DUYGULAR MANTIKLIDIR..


       Duyguları bir insanın çekilebilir mi?birden hissizleşme..ani tepkisizleşme..
       Bazen insan sadece durur..cidden durur.. mimiksiz surat, anlamsız bakışlar, tepkisiz bir sen.. bazen hayat o kadar dolu dolu akarken (acı tatlı her andan bahsediyorum) birden durmak istersin ya da istemsiz durursun..
       Biri ölmüştür tepki veremezsin ne ağlar ne acı tebessümde bulunursun..öyle boş boş bakarsın etrafına.. bu senin inkar ettiğin zaman dilimidir. Belki 5 sn belki 1 dk ya da 1 hafta..
Bazen hayat senin beklemediğin yerden vurur.. birden aşık olursun onun gülümsemesine..bakakalırsın seni bu kadar derinden etkileyen insana..belli süre sonra sende gülümsersin.. bu senin sevmeyi hissetme zaman dilimindir.
       Panik atak olduğunu düşün. Öyle bir an gelirki tepkisiz kalırsın hem de belli bir süre değil uzun süre..kendine şaşırırsın donukluğuna, sakinliğine..orda devreye dış etmenler girer ve senin sakin olman gerekir. Bu konuyu, olayı ya da insanı önemsememen değil; tam tersi fazla önemsemendir..
       Bir arkadaşına kırılırsın mesela.. üstünden geçersin, gülersin, kızarsın.. onunla halledersin.. bu değer yargısıyla alakalı değil sadece şans tanımaktır. Ama bir an gelir ve bardağın dolduğunu fark eder taşmasını izlersin tepkisizce.. bu onu hiç sevmemiş olduğunu, bir zamanlar değer vermediğini değil artık şansını kaybettiği anlamına gelir ve artık önemsemezsin..
       O tepksizlik anları bir insanın içinde fırtınalar koptuğu, idrak ettiği anlardır ve uzun ya da kısa değerli zamanlardır.
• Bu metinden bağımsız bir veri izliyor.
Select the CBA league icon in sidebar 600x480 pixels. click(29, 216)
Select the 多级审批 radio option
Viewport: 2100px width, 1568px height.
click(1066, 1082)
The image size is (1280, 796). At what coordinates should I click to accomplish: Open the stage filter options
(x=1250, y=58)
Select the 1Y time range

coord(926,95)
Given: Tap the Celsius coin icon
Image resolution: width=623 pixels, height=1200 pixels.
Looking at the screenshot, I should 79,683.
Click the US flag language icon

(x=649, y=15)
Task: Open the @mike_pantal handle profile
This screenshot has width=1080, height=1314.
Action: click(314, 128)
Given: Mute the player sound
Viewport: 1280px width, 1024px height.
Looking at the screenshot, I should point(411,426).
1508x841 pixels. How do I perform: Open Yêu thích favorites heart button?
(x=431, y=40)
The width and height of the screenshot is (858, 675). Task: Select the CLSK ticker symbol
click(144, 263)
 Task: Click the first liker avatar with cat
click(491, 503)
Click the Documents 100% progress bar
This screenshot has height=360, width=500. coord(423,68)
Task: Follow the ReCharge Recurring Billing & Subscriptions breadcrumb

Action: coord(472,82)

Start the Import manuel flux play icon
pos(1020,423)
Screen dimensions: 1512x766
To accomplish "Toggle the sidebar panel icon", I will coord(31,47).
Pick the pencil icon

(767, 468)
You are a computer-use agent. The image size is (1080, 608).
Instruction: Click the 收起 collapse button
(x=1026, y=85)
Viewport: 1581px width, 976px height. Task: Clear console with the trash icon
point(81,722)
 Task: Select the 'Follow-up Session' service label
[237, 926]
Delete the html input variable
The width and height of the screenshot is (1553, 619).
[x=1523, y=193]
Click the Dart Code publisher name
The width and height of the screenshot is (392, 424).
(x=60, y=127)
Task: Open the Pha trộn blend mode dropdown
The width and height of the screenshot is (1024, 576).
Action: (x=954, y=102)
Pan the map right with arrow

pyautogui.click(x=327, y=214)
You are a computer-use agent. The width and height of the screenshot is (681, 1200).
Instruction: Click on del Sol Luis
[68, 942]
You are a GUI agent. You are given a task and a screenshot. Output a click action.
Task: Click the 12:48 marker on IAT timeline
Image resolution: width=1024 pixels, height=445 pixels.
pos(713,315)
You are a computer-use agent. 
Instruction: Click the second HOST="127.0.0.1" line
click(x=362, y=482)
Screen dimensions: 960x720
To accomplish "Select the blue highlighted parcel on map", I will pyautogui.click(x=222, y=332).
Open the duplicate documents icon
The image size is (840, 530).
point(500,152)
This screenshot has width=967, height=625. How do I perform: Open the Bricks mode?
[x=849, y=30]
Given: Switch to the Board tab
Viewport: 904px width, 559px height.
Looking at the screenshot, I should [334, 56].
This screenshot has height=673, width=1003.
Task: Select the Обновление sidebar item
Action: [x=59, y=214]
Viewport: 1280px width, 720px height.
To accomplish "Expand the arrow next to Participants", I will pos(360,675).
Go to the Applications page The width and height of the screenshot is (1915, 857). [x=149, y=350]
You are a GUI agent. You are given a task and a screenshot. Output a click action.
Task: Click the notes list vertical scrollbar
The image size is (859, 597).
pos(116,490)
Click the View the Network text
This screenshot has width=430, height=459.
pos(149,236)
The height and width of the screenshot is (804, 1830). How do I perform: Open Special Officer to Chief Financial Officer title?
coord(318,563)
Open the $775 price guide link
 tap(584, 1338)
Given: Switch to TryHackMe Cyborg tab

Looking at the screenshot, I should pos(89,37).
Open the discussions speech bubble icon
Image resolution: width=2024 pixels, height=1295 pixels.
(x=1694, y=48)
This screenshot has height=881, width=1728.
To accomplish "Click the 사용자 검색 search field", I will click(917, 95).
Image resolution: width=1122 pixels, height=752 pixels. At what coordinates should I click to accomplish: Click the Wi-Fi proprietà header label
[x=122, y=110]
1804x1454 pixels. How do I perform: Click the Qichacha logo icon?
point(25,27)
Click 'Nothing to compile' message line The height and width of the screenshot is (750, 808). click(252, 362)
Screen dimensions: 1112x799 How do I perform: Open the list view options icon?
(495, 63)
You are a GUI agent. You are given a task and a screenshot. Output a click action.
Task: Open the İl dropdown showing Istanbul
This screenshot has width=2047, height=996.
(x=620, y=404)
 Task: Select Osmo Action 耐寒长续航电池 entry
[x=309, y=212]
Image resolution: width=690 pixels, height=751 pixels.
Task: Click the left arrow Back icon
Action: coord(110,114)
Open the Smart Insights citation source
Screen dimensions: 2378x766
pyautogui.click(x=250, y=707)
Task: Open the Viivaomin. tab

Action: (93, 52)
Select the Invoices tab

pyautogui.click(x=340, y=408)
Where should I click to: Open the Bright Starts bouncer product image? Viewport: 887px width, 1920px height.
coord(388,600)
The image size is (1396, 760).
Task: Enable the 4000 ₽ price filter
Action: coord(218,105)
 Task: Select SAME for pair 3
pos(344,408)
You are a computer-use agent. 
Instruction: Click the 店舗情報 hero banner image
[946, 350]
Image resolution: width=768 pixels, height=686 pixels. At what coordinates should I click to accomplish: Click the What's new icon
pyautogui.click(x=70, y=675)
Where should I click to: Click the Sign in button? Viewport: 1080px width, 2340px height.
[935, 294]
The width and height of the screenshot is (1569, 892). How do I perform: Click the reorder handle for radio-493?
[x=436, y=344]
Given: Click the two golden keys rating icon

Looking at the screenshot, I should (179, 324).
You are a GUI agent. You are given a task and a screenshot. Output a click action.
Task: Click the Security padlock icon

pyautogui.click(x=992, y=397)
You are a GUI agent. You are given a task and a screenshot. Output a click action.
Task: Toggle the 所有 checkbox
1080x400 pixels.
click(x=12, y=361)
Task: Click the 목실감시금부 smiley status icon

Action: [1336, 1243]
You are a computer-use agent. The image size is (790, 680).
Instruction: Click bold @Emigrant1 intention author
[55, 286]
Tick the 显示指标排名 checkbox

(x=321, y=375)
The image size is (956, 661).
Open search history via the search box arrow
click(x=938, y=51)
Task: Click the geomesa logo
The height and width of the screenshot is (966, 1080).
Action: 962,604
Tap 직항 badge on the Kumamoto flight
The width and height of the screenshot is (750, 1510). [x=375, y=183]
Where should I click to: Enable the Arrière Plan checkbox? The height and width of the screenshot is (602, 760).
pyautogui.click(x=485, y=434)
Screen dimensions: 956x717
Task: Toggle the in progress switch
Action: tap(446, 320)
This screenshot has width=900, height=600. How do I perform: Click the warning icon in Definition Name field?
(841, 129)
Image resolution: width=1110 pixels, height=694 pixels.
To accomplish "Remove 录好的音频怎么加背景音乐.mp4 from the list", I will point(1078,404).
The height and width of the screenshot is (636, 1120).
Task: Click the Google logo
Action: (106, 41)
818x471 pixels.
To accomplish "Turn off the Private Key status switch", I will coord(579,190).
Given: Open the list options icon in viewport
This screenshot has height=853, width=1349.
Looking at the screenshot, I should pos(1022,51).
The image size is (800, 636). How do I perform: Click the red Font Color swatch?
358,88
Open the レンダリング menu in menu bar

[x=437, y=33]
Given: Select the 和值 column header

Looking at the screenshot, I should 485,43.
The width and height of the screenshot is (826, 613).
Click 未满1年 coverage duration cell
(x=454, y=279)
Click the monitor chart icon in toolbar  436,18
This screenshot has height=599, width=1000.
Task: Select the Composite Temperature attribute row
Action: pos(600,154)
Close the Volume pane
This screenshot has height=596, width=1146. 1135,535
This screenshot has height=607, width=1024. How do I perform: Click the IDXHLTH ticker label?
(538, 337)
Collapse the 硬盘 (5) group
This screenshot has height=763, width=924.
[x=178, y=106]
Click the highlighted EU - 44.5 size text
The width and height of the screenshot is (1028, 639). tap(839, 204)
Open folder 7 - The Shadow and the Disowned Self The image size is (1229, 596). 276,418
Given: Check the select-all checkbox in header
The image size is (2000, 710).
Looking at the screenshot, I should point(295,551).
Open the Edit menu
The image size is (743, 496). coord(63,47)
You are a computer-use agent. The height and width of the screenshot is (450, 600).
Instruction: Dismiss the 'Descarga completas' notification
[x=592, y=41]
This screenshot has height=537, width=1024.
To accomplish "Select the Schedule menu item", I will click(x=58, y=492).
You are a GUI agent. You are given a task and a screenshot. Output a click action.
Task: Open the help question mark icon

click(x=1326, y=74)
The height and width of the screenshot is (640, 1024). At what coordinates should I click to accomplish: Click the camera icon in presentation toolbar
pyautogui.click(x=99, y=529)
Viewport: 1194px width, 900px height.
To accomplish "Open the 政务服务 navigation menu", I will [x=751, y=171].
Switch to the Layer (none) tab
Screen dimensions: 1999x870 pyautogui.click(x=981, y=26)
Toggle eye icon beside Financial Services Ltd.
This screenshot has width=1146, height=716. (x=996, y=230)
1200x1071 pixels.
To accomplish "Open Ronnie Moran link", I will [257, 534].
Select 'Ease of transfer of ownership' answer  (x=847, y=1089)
Aslında bilinçaltının tepkisine zaman tanımaktır..bir an için dış zamanı durdurup içinde zamanı akıtıp sonra durdurduğun zamana geri döner ve akmasını izlersin..zamanı içine çekmek böyle birşey..farkında olmadan çoğu kez yaptığımız bu zaman kayıpları(ki ben kayıp olarak görmüyorum) aslında sizin karakterinizin dışa vurumu için geçen dürtü zamanıdır..
       Bir insanı boş boş bakarken ya da gülümsemeden önce tepkisiz görürsen orda savaş var demektir sadece..ve hemen geçen bu zamanda onun içinde uzun bir zaman geçtiğini anlarsın..bekle.. sadece zamanın senin için yavaş, onun için hızlı geçmesini izle..tepkisi yakında yüzünde oluşacaktır..çünkü savaşı her zaman duygular kazanır,anlarsın..
       Bu nedendir ki mantığı daha doğrusu mantıkla hareket etmeyi hep red ederim.mantık için geçen süre kayıptır. Duygularını susturup hissizleştirip mantığını devreye sokarsın.. ve bu senin duygularının dışa vurumu değil; değerli mantığının sana yaptırdığı davranış, mimikler bütünüdür. Ve içten değil sadece sana göre doğru olandır..kim yanlış yapmak ister deme..yanlış yapmak senin tepkilerini duygularını da değiştirir ve geçen dürtü zamanında öğrendiklerini de kullanırsın..mantığı duygular içinde yoğurmaya başlarsın.. işte ozaman tepki senin, his senin ve ses senindir..o zaman karşındaki seni,hislerini,mimiklerini anlar, bilirsin...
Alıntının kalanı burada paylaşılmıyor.